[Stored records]

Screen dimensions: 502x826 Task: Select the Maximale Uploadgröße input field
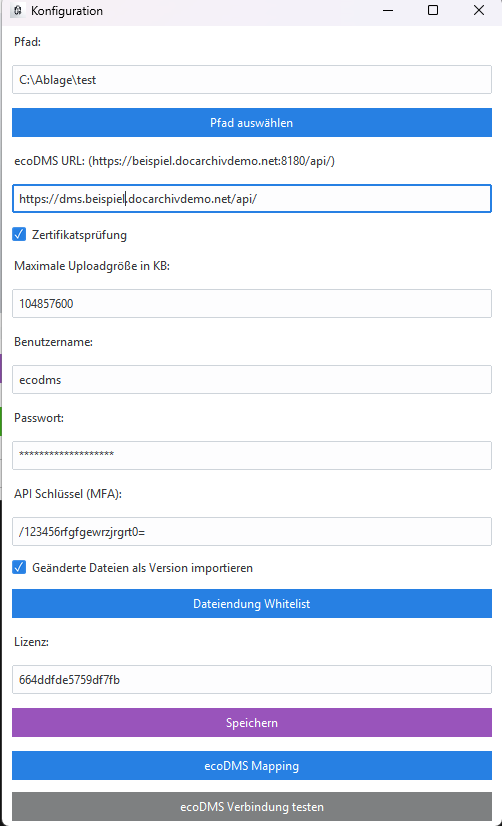252,303
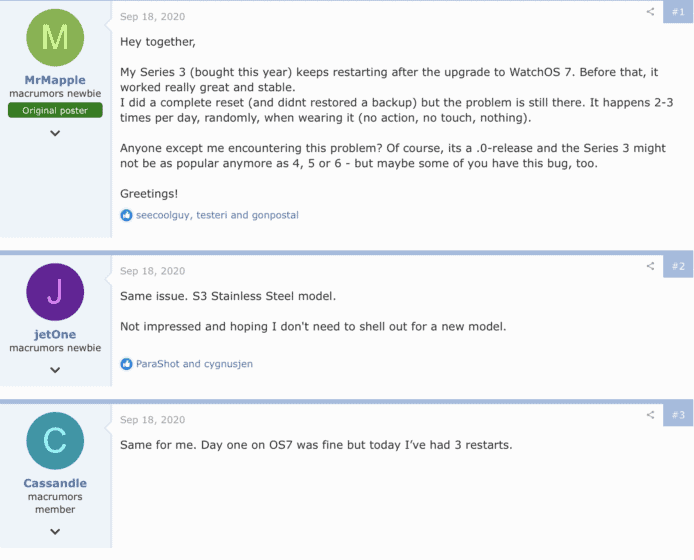Screen dimensions: 694x560
Task: Click the Sep 18, 2020 timestamp on jetOne's post
Action: (152, 271)
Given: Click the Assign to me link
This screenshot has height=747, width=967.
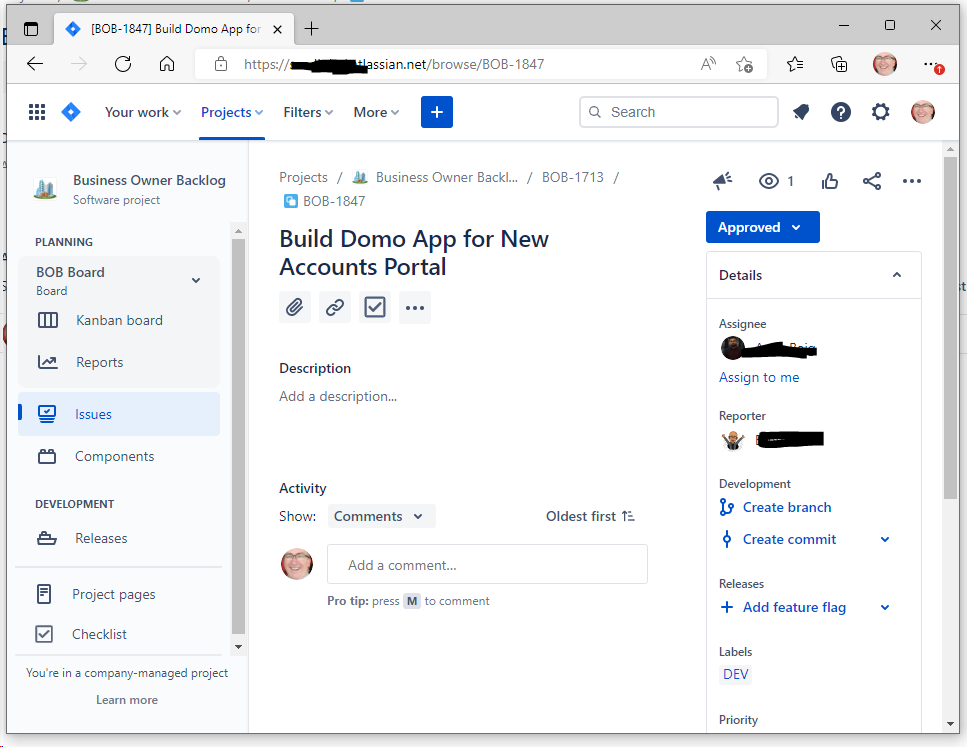Looking at the screenshot, I should pos(759,377).
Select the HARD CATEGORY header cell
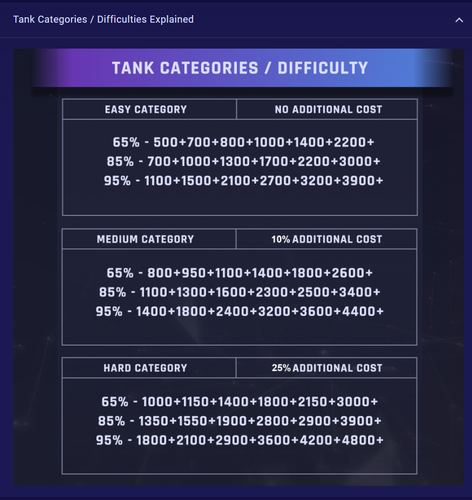Viewport: 472px width, 500px height. point(149,368)
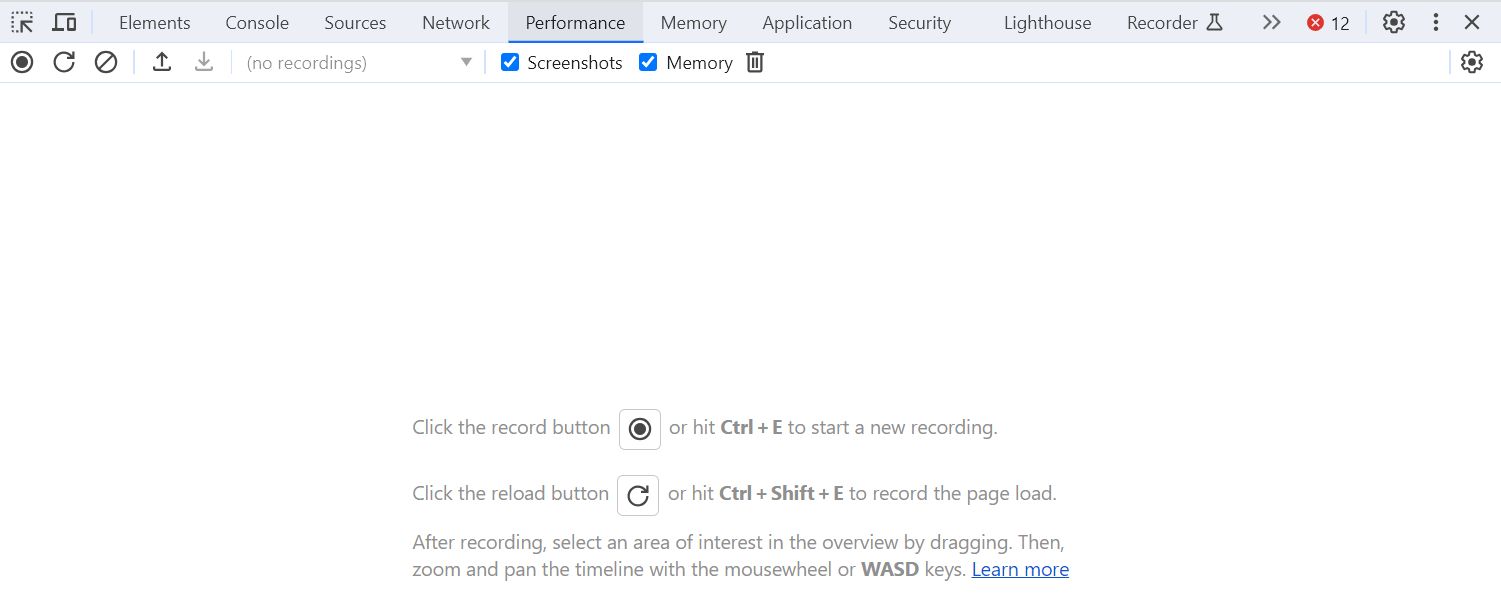Switch to the Network tab
The image size is (1501, 604).
[456, 22]
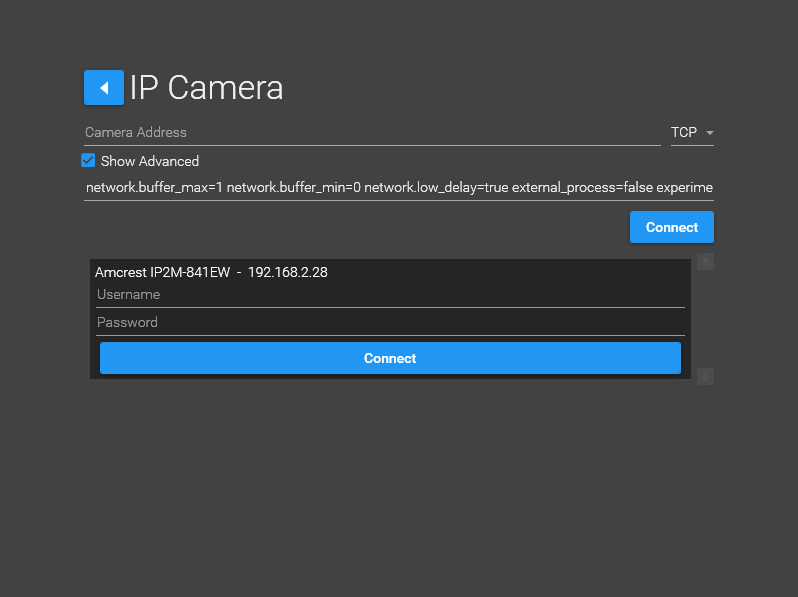Click the network.buffer_min=0 text in advanced field
The width and height of the screenshot is (798, 597).
click(294, 187)
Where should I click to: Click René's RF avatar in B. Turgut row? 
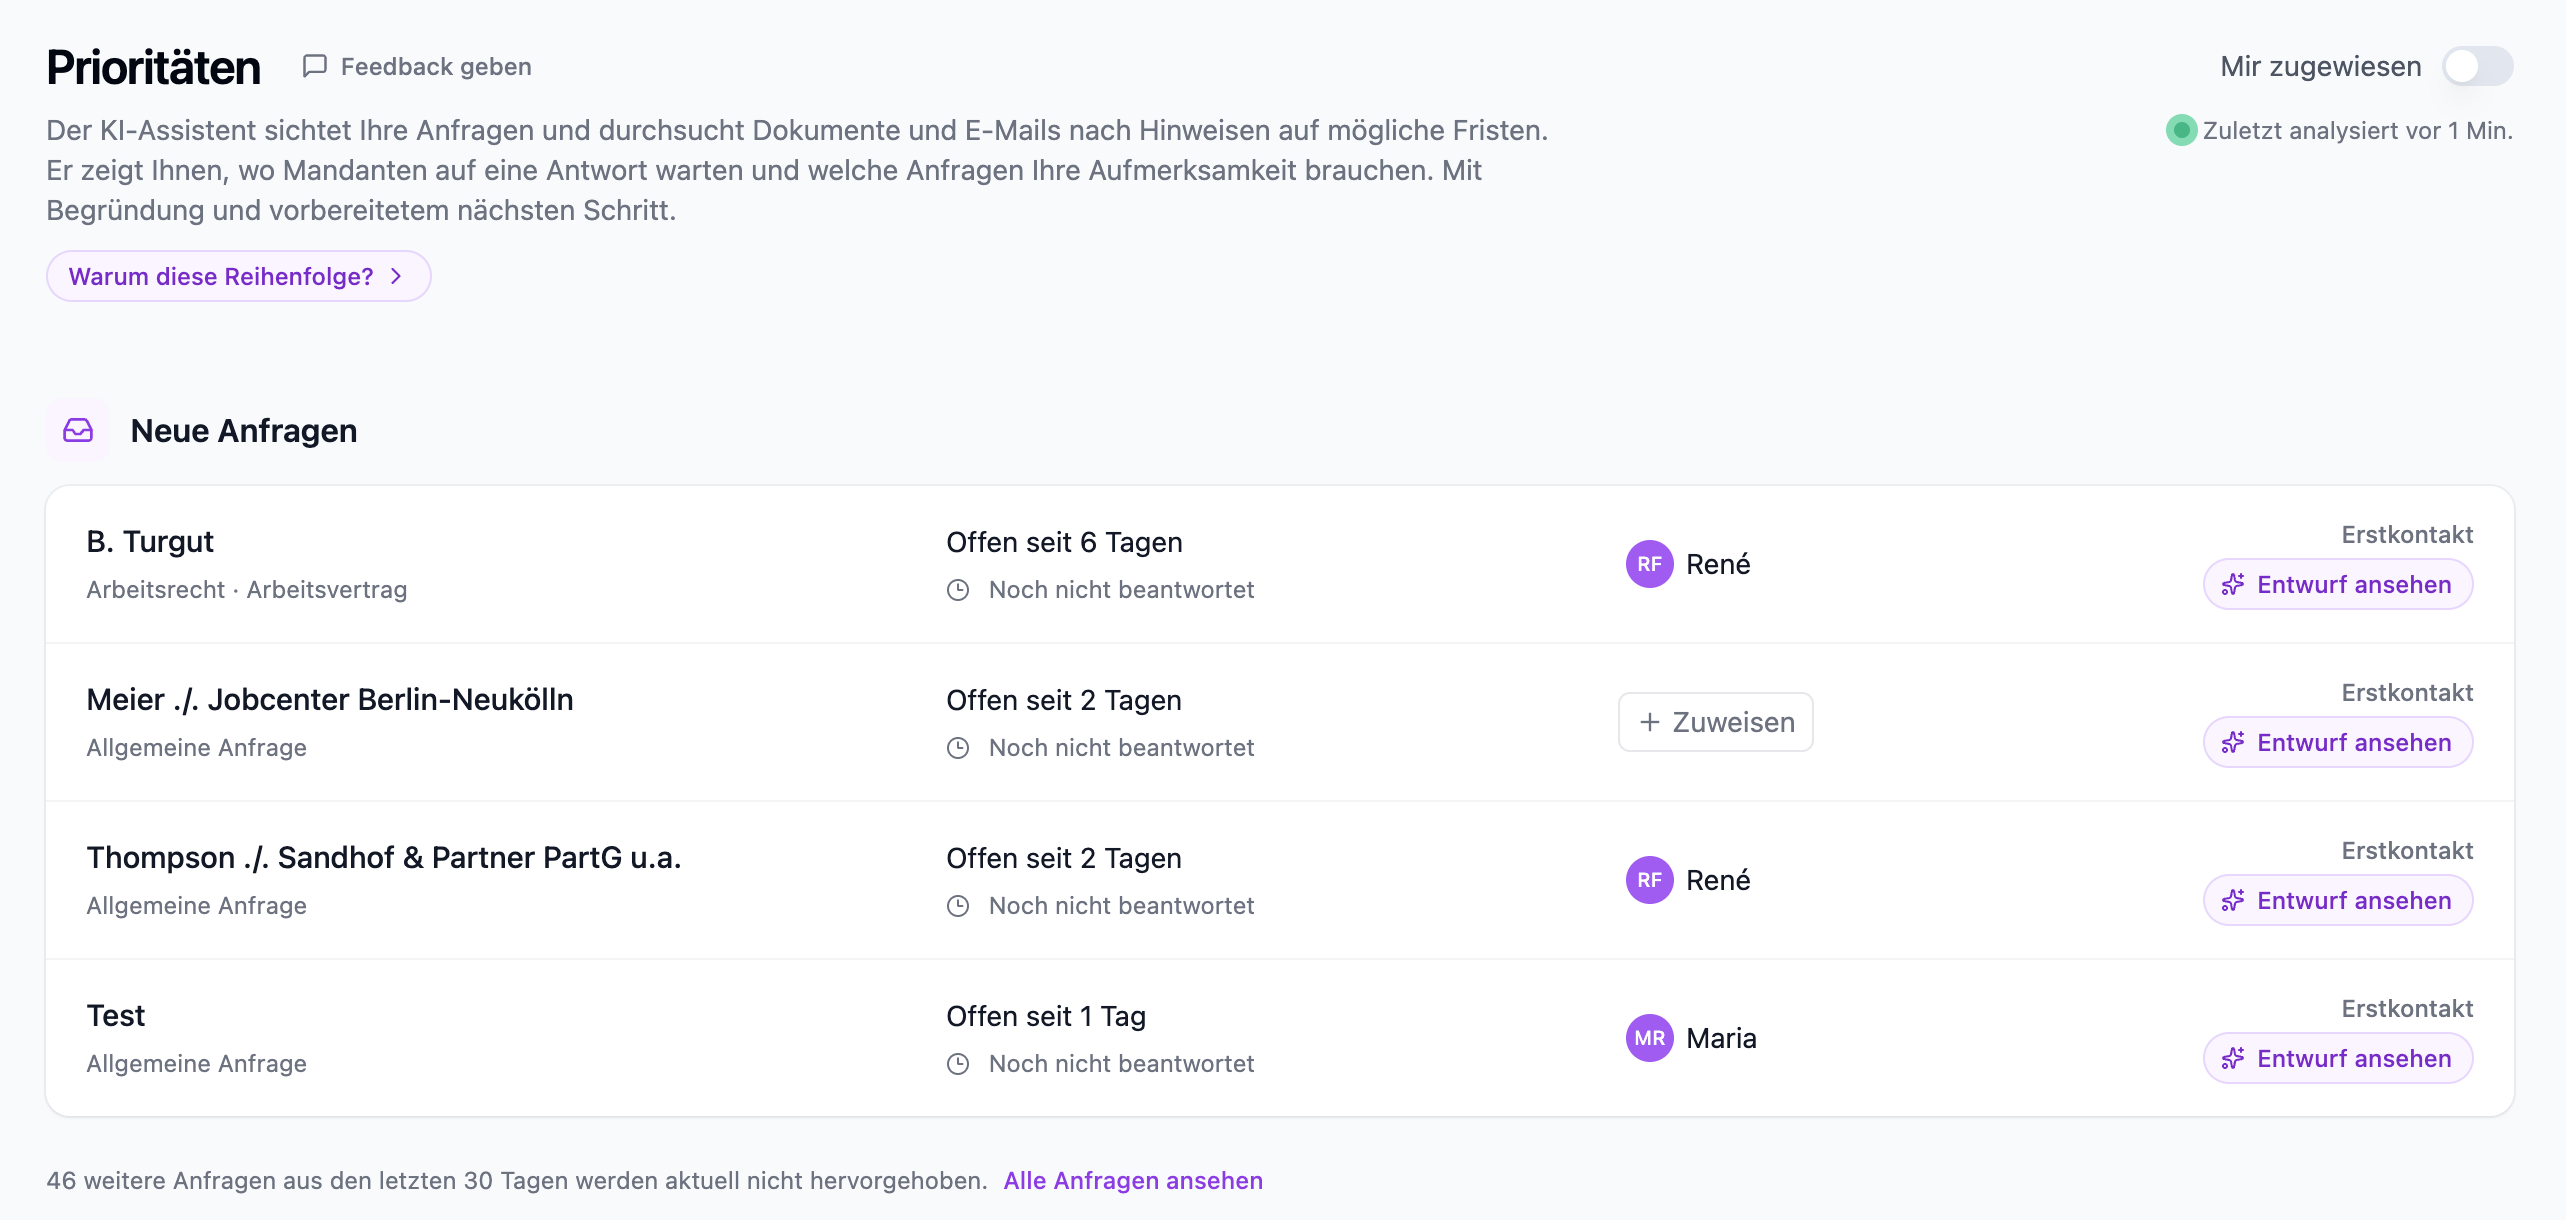pos(1649,564)
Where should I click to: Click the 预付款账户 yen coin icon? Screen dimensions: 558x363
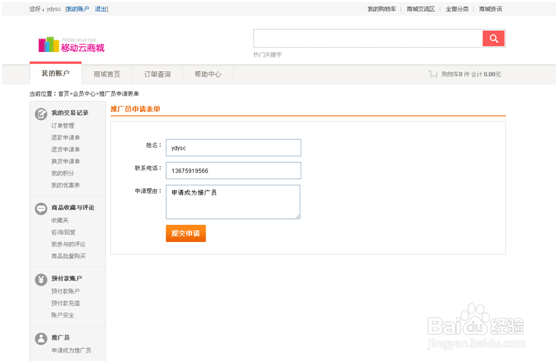click(x=41, y=280)
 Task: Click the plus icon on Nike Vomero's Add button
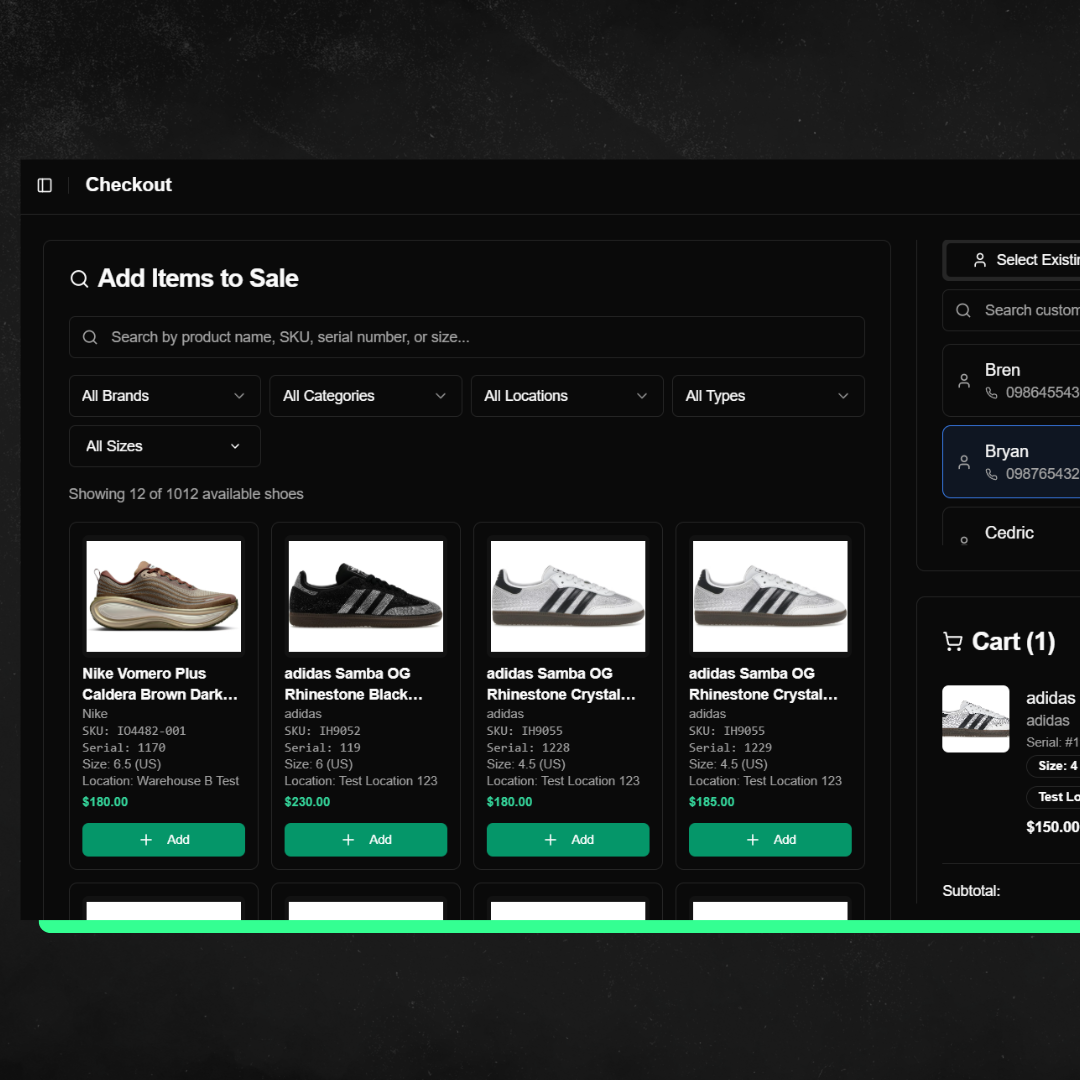[146, 840]
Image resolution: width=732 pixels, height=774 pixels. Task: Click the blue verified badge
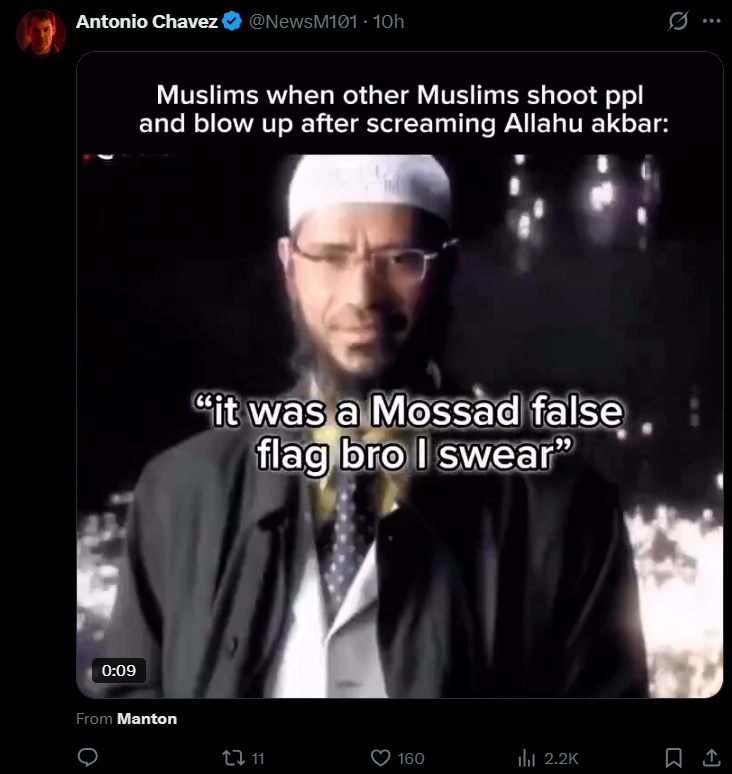pos(232,22)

__Task details__.
Write the lines above out again exactly, excluding every picture.

__Task solution__.
Screen dimensions: 502x826 Task: Select the Maximale Uploadgröße input field
252,303
Screen dimensions: 694x560
Task: Click the Sep 18, 2020 timestamp on jetOne's post
Action: (152, 271)
Given: Click the Assign to me link
This screenshot has height=747, width=967.
Looking at the screenshot, I should pos(759,377).
Select the HARD CATEGORY header cell
Viewport: 472px width, 500px height. point(149,368)
Switch to the Network tab
The image size is (1501, 604).
[456, 22]
Click the network.buffer_min=0 text in advanced field
The width and height of the screenshot is (798, 597).
click(294, 187)
Where should I click to: Click René's RF avatar in B. Turgut row? 
pos(1649,564)
Where should I click to: Click the 预付款账户 yen coin icon? Screen dimensions: 558x363
click(x=41, y=280)
 Task: Click the plus icon on Nike Vomero's Add button
[146, 840]
Image resolution: width=732 pixels, height=774 pixels. Task: Click the blue verified badge
pos(232,22)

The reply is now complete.